The claim that the situation is so much better for workers in Australia than New Zealand is itself a peculiar, almost inverted form of nationalism. It presents the situation in New Zealand as an aberration. The implication is that if placed under sufficient pressure, the National-led government will improve pay and conditions. Or failing that, that the election of Labour, with which the unions are allied, will remedy the situation.
In fact, in Australia, it is a federal Labor government that is presiding over an onslaught on social spending, wage suppression and a vast military build-up, and the majority of the state administrations are also led by Labor.
The reality is that the conditions of workers across the Tasman and globally are marked by their commonality, not their difference. Everywhere, workers are facing an assault dictated by the major banks and corporations, which themselves operate at a global level.
Everywhere, it is the corporatised trade union bureaucracies that isolate, divide and sell out workers. Just as the New Zealand unions are seeking to wind down the dispute that led to the mega-strike and to strike a dirty deal with the government, so too in Australia have repeated struggles by health, education and other workers been isolated from one another before being betrayed by the unions.

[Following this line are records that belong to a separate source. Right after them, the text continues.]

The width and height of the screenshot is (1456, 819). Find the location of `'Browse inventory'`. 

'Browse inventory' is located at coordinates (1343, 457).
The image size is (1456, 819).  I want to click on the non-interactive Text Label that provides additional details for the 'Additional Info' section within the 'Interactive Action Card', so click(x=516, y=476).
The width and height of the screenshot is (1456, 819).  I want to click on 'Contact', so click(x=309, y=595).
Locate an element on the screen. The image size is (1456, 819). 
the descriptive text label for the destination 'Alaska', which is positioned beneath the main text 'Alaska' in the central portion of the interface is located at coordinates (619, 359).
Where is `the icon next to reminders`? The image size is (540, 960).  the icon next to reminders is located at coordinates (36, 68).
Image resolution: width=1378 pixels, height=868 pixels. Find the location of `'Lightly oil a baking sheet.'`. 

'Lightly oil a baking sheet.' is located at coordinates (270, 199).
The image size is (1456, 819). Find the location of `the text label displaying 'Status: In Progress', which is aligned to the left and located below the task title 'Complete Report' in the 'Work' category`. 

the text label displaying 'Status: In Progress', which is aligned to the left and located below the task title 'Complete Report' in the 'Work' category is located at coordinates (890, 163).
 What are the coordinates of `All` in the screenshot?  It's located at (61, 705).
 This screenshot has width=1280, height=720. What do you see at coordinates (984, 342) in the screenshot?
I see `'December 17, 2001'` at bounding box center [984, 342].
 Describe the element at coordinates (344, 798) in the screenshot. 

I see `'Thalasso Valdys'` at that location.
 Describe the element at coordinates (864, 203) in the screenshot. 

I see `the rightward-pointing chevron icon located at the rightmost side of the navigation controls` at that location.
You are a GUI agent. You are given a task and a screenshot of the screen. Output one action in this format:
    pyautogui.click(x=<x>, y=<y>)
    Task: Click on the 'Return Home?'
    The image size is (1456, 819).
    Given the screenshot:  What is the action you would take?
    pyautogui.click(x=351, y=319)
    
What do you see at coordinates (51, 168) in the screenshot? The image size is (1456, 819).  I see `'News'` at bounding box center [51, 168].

The alternative is a fight to unite workers in Australia, New Zealand and globally, in a common struggle for decent wages, conditions and services. That requires a rebellion against the union leaderships and the formation of new organisations of struggle, rank-and-file committees, controlled by workers themselves not privileged and government-aligned bureaucrats.
Through the International Workers Alliance of Rank-and-File Committees [IWA-RFC] workers can unite their struggles across national borders, in line with the need for an international strategy of the working class, directed against the international strategy of the capitalist ruling elites. This struggle must be based on a socialist perspective, because a frontal assault on the oligarchy and the placing of the banks and the corporations under public ownership and democratic workers’ control is the only way to halt the offensive against workers’ wages and conditions, and to establish a society based on social equality.